The invention discloses a relay protection fixed value optimization method based on a genetic algorithm, which relates to the field of relay protection and comprises five steps of (1) establishing a relay protection fixed value global optimization model according to a relay protection global optimization multi-objective, multi-variable and multi-constraint complex system; (2) determining a setting variable in a relay protection constant value global optimization model based on a target function; (3) establishing a constraint interval coding diagram of the setting variable; (4) carrying out fitness function detection based on a relay protection setting value global optimization model function; (5) and optimizing the relay protection fixed value by adopting a master-slave PGA model in a parallel genetic algorithm.
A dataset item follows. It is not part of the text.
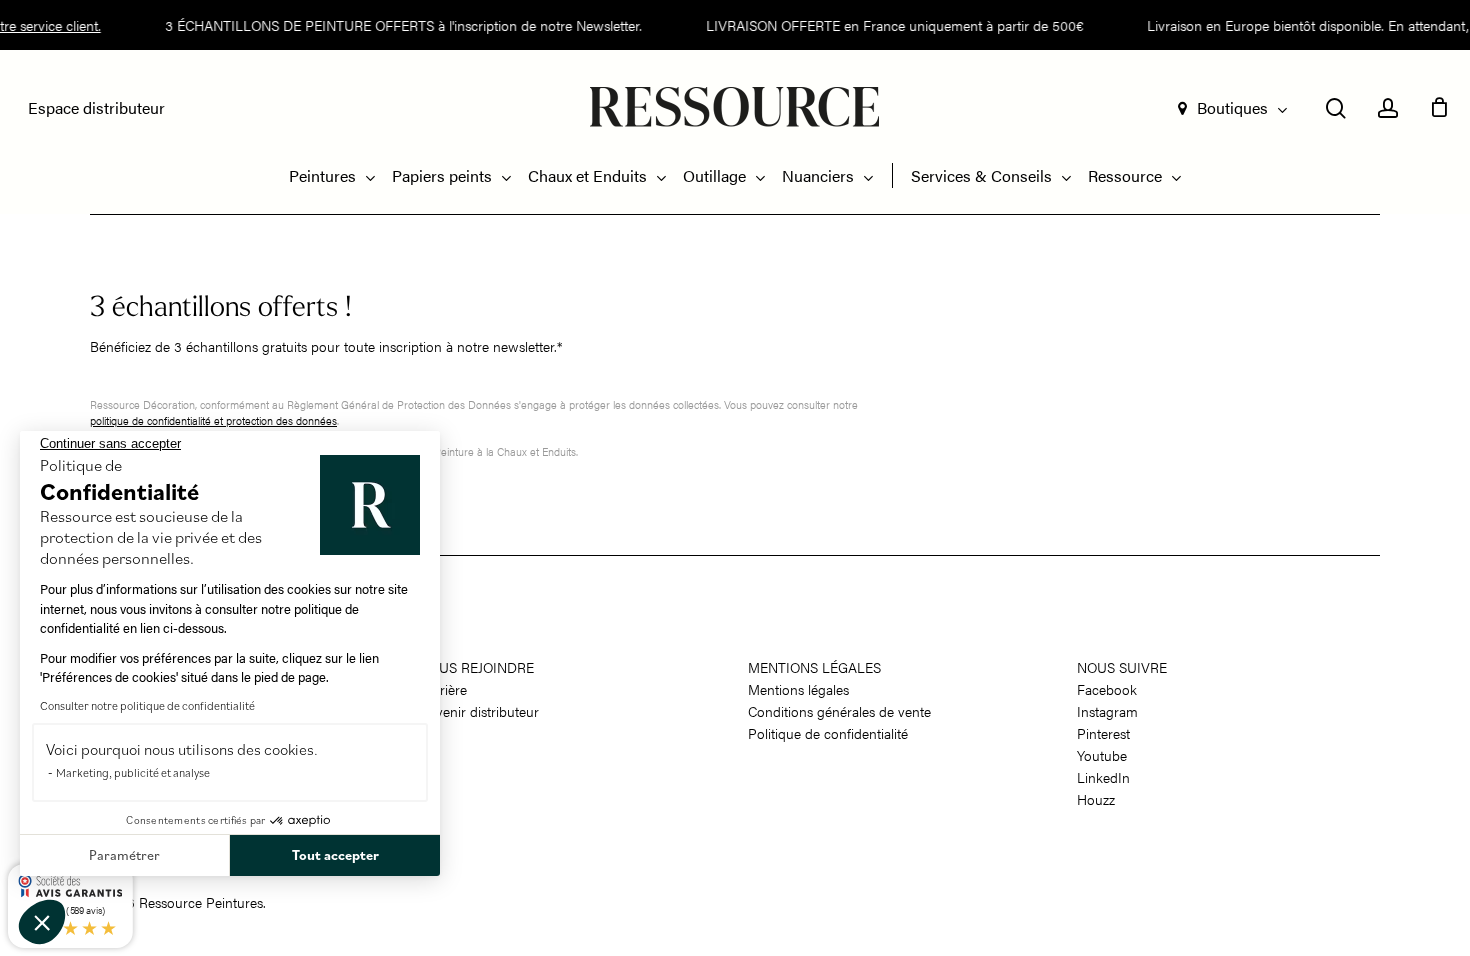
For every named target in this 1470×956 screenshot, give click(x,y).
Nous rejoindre (476, 667)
The invention can realize the online optimization of the relay protection constant value for the complexity and nonlinearity of the relay protection system, has high calculation speed and good convergence, and reduces the maintenance workload of the relay protection constant value.

Description

Relay protection fixed value optimization method based on genetic algorithm
Technical Field
The invention relates to the field of relay protection, in particular to a relay protection fixed value optimization method based on a genetic algorithm.
Background
The relay protection device is one of important devices in the power system, and whether the relay protection device can meet the 'quartic' proposed by the power grid depends on whether the relay protection setting value is reasonable or not. An accurate and proper relay protection constant value scheme plays a key role in safe and stable operation of a power system and selectivity and sensitivity of protection actions.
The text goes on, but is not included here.